By Minim Calibre
Notes: Never say never… Buffy/Giles, PG.
Okay. Ground rules. Thinking about Giles the way you’d think about Angel or Spike or Riley, or even Parker, was wrong. Giles was not allowed to be attractive. Giles was not allowed to wear tight tee-shirts that showed just how much working out he’d been doing since they’d set up base in England. It was a momentary lapse of sanity brought about by strong cider and too many teenaged girls in the house. Several momentary lapses of sanity. Stretching back over several weeks.
She had not caught herself watching him bend over to lift another one of the bags of training weapons, nor had she admired anything about the way his arms flexed as he tossed the bag over his shoulders. Nope. It hadn’t happened. And she most certainly hadn’t barged in on him this morning while he was still shirtless and toweling off in the bathroom. Nope.
If she had to be having those sorts of thoughts about anyone, she should be having them about Xander, or Robin, or even Andrew before she had them about Giles. See? She couldn’t even think of him as having a first name. It was like Mulder and Scully—no, wait, that was a bad example. Jeeves and Wooster? Actually, the way Andrew described it, that was just as bad.

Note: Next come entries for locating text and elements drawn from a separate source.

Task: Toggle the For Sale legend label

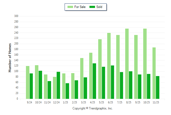Action: (80, 7)

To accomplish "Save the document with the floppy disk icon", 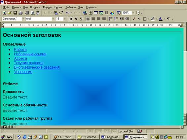I will tap(15, 13).
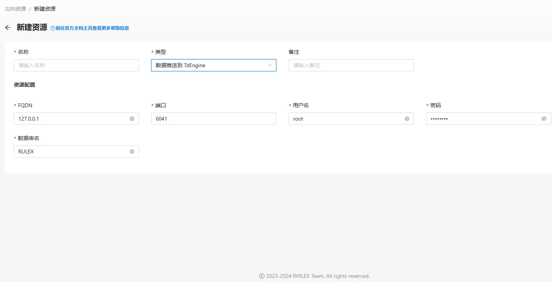
Task: Click the back arrow beside 新建资源 title
Action: pyautogui.click(x=8, y=28)
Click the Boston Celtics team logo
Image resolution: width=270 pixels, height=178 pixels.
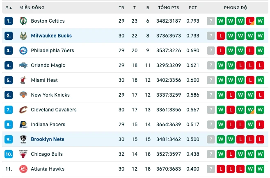23,21
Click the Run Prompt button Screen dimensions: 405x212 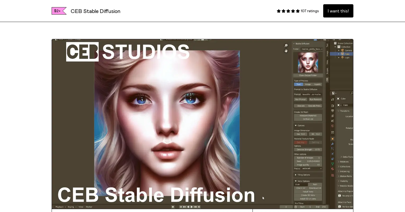pyautogui.click(x=300, y=99)
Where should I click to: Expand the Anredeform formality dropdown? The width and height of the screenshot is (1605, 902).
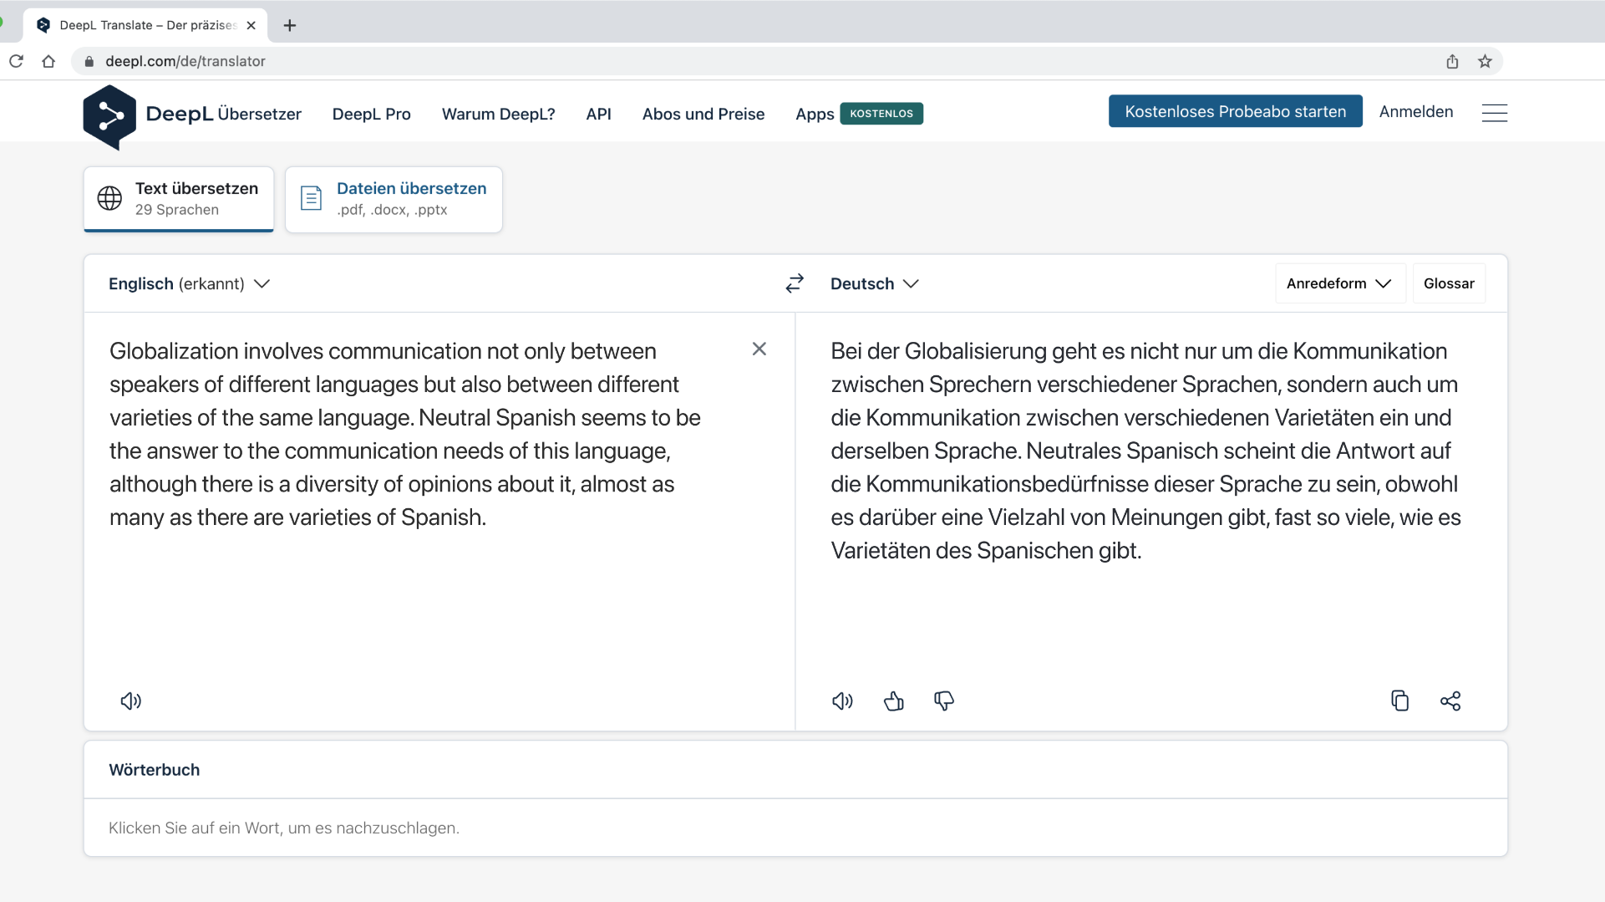[1338, 283]
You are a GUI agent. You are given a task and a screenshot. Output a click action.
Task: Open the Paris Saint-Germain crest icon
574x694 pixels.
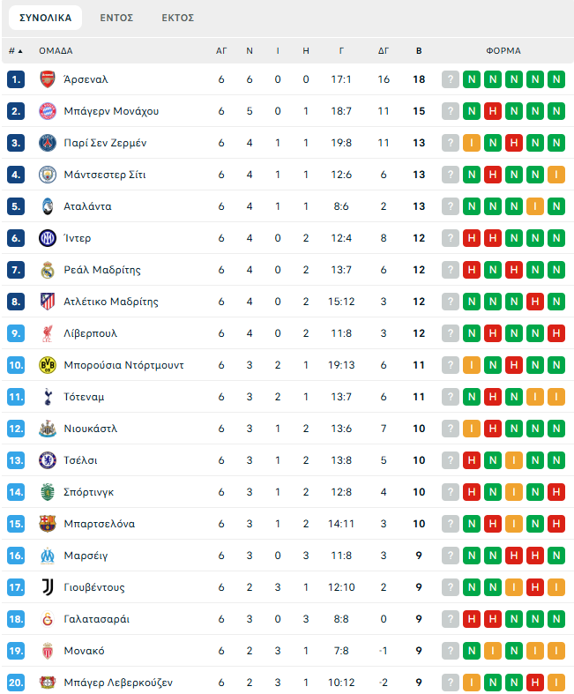coord(48,143)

Of course, it wasn’t Xander she spent long hours talking to every night over cider or scotch. It wasn’t Robin she spent her days developing training strategies with. And it wasn’t Andrew who rubbed the tension out of her shoulders when he noticed her wincing during fight practice, because Andrew was busy doing that for Xander, which was another thing she didn’t want to think about. Not that that stopped her.
She took another sip of scotch and considered her options.
If thinking about Giles that way was wrong, then kissing him was definitely whatever came after wrong. Which appeared to be ‘really, really, really much more fun than it should be’. Which made sense, because things that felt good were pretty frequently wrong, and this felt better than good. Giles didn’t taste remotely tweedy; he tasted like scotch and water. He probably would have cleaned his glasses if he’d been wearing them. She saw his hands reach reflexively towards his face when she pulled away to see his reaction.
“Technically,” she reminded him before he could say anything, “you’re younger than Spike or Angel.”